Bireysel ve toplumsal hafızalardan, yaşananlar, yaşatılanlar, aktarılanlar ya da yanlış aktarılanlar hiçbir şekilde silinmez. Unutulmaz. Unuttuğumuzu sandıklarımız, tüm davranışlarımızı etkileyen bir suskunlukla hayatımızda belirleyici olurlar. Süreç bizi gerçeklerle karşı karşıya bıraktığı noktada ise, yaygın anlamda unutmak ve bir kenara bırakmak gibi yönlendirmelere, bastırmalara yöneliriz. Ancak geçmişin bir sandıkta saklanma ihtimali yoktur.
Unutma ve bastırma kültürü yanında hatırlama kültürünü tercih edenler, hayatın kilitlenmesini beklemeden,yaşananlarla yüzleşmeyi tercih ederek yol alırlar.
Barış çalışmaları toplumun büyük çoğunluğunun desteğini gerektirir. Barışı inşa etmek, bugünden başlayarak çok uzun yıllar sürmesi gereken bir yüzleşme projesidir. Geçmiş anla hesaplaşma ve muhasebe olmadan güven tesis edilmesi hem bireyler hem de toplumlar için mümkün olmaz. Bastırdığımız geçmişin bizi kapattığı, kilitlediği çok açıktır. Unutma kültürü de, ne yazık ki ayrılıkçı kesimlerce üretilmiş bir projedir.

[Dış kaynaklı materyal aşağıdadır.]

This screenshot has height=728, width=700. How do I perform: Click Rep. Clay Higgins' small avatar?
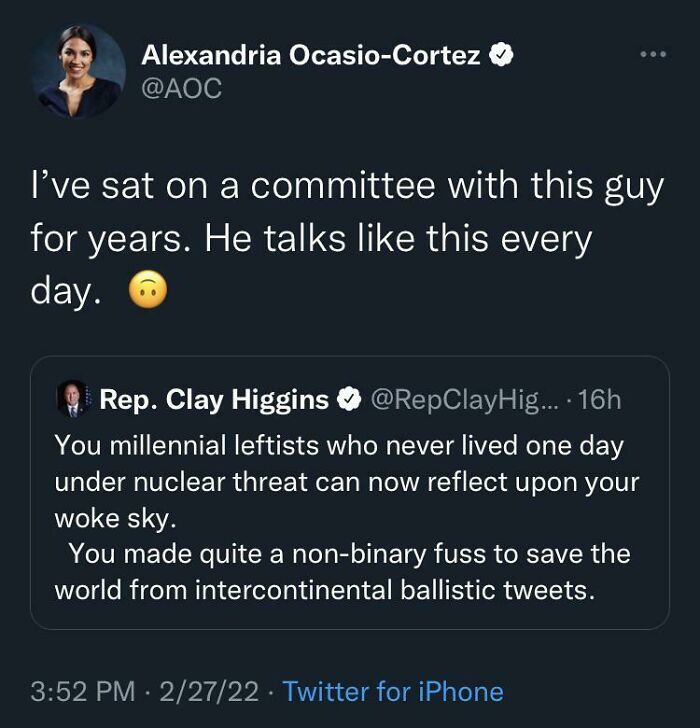[x=73, y=400]
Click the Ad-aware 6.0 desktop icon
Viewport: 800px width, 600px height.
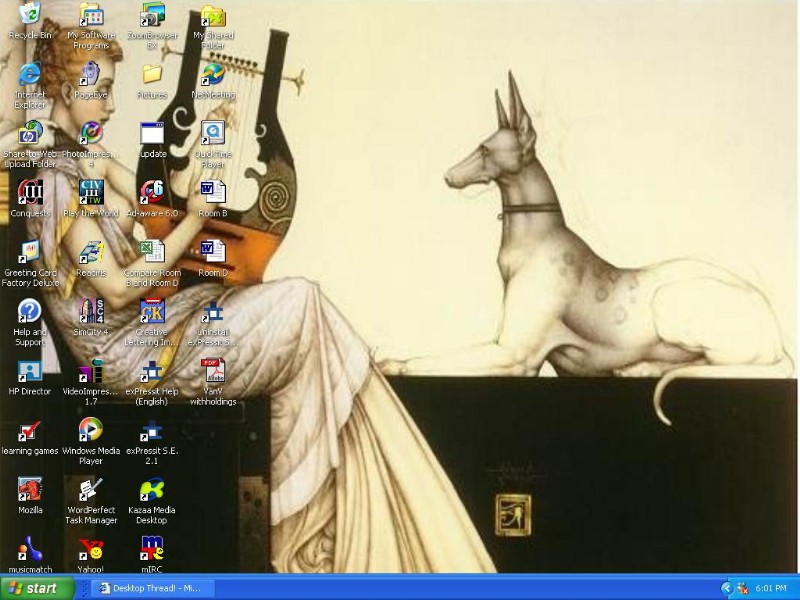coord(152,192)
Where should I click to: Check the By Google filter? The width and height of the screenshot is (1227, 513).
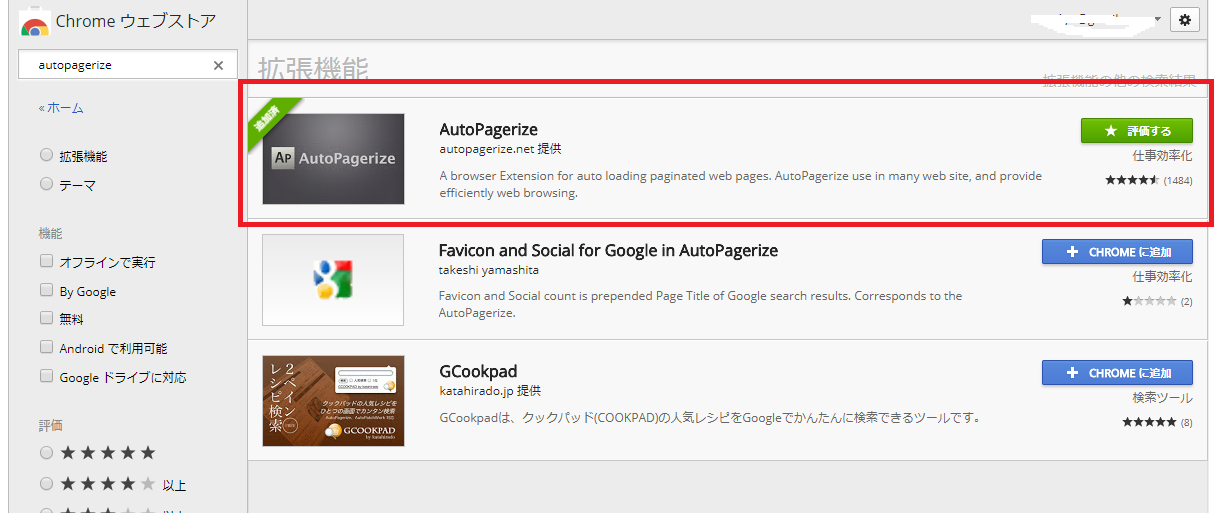[46, 290]
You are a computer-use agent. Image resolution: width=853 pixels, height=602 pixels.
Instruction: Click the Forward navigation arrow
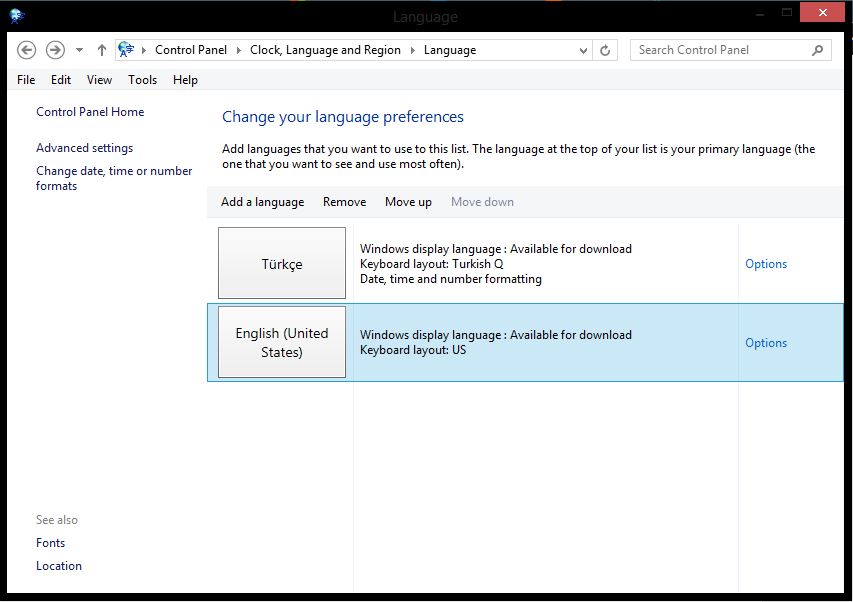[x=55, y=50]
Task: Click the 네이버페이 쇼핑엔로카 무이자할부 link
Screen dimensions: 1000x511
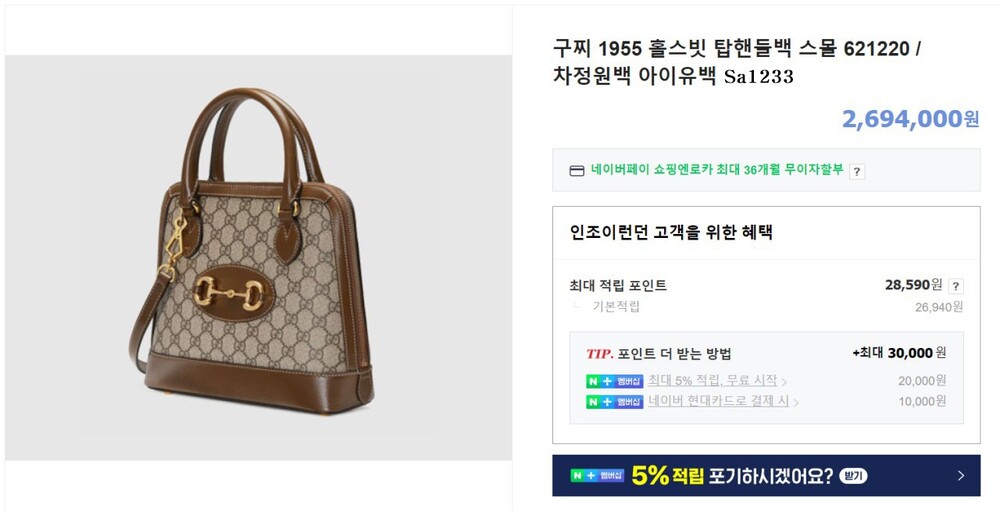Action: pyautogui.click(x=716, y=170)
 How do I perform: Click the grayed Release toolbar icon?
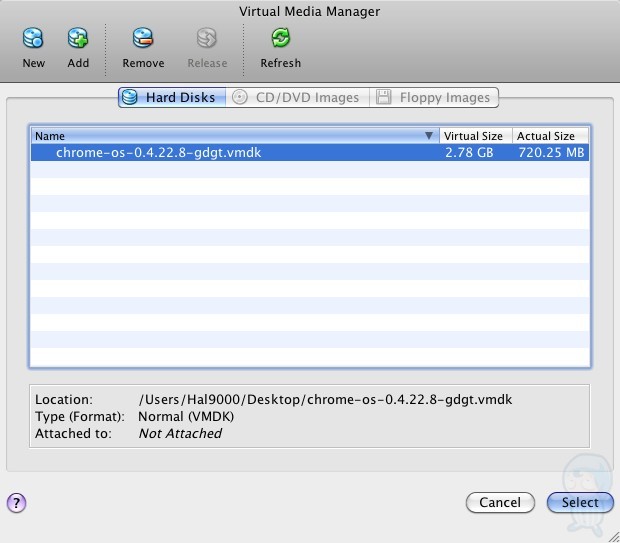click(x=207, y=39)
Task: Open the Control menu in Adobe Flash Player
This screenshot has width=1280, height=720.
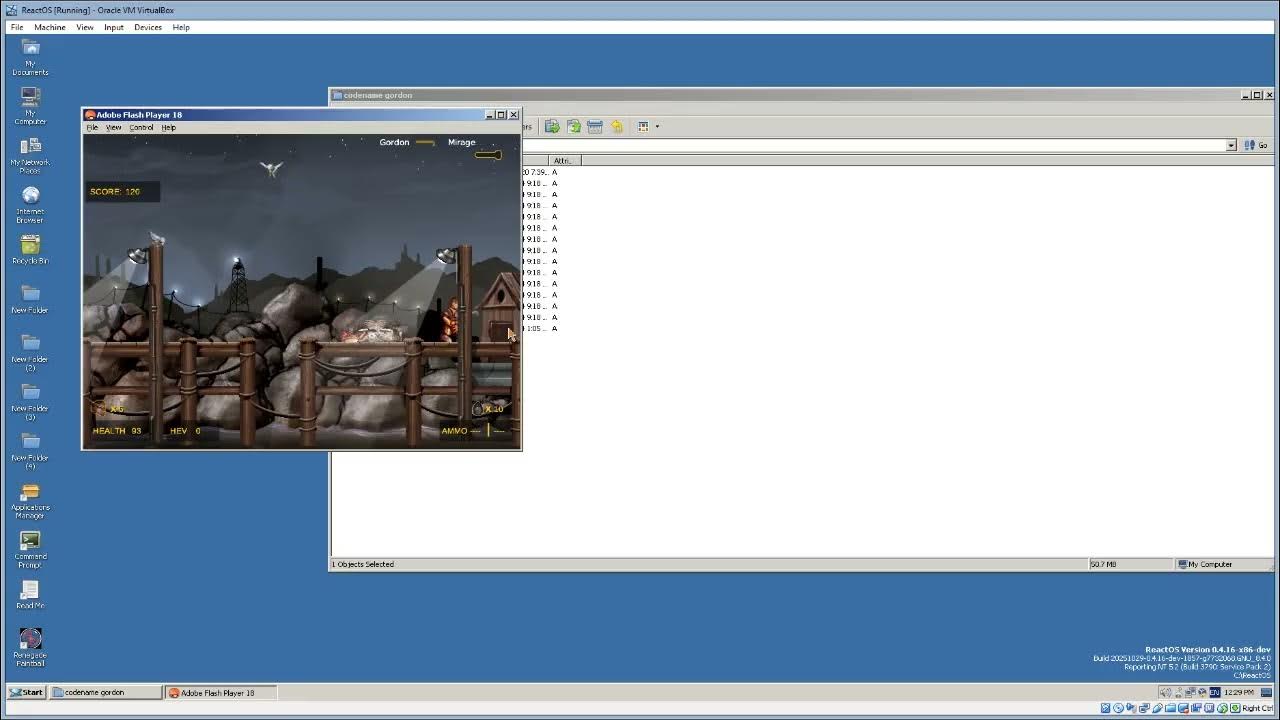Action: pyautogui.click(x=140, y=127)
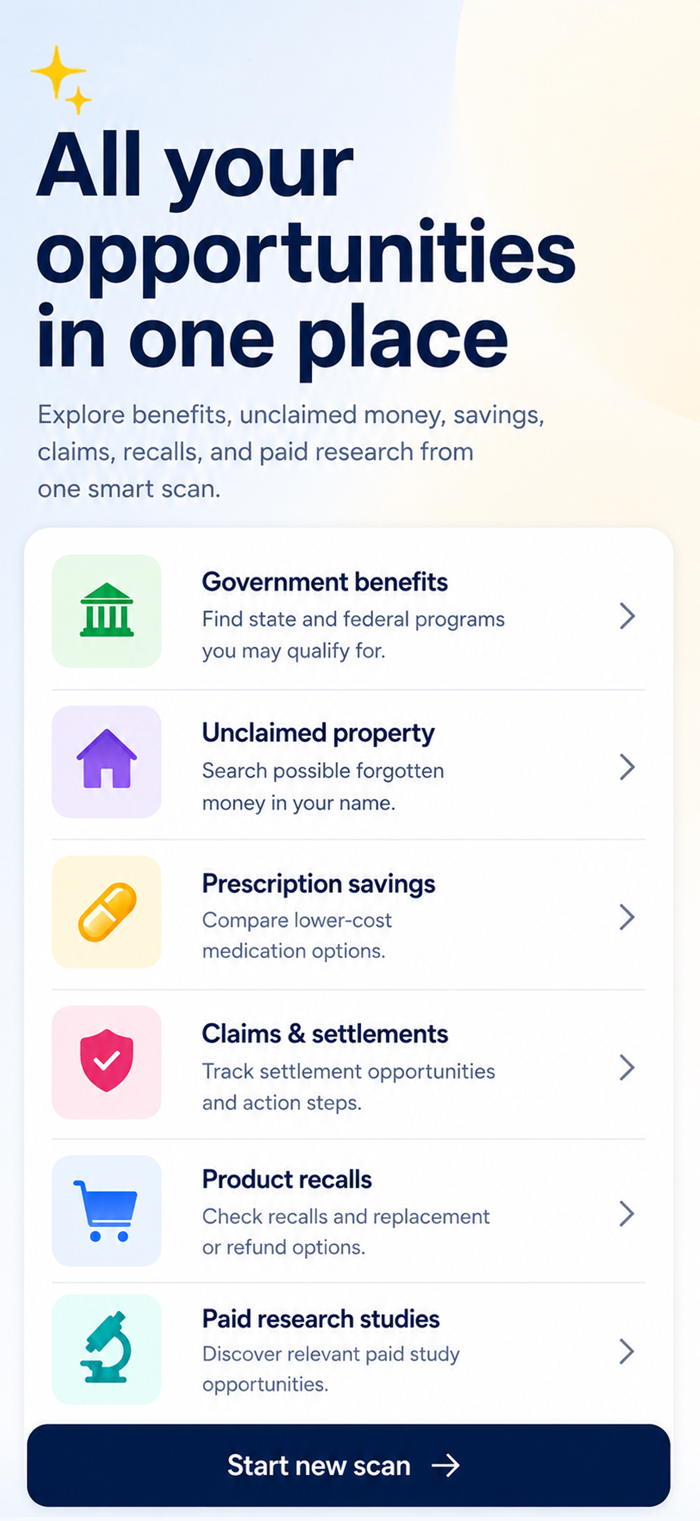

Ancak uzun ömürlü olmadığı gibi kendi içinde taşıdığı gerilimle yakınlaşmayı, teması, işbirliğini önleme kapasitesi taşır.
Bu anlamda umut ve değişim, Kıbrıs siyasetinin ana damarı olan Kıbrıs sorunu üzerinden alternatif siyasi arayışları tanımlamak ve örgütlemekle mümkündür. Çünkü tekrar sonuç üretmez. Deneyimlediğimiz konuları geliştirmek ve zoru başarmak, umudun yeşereceği yeni alan olacaktır.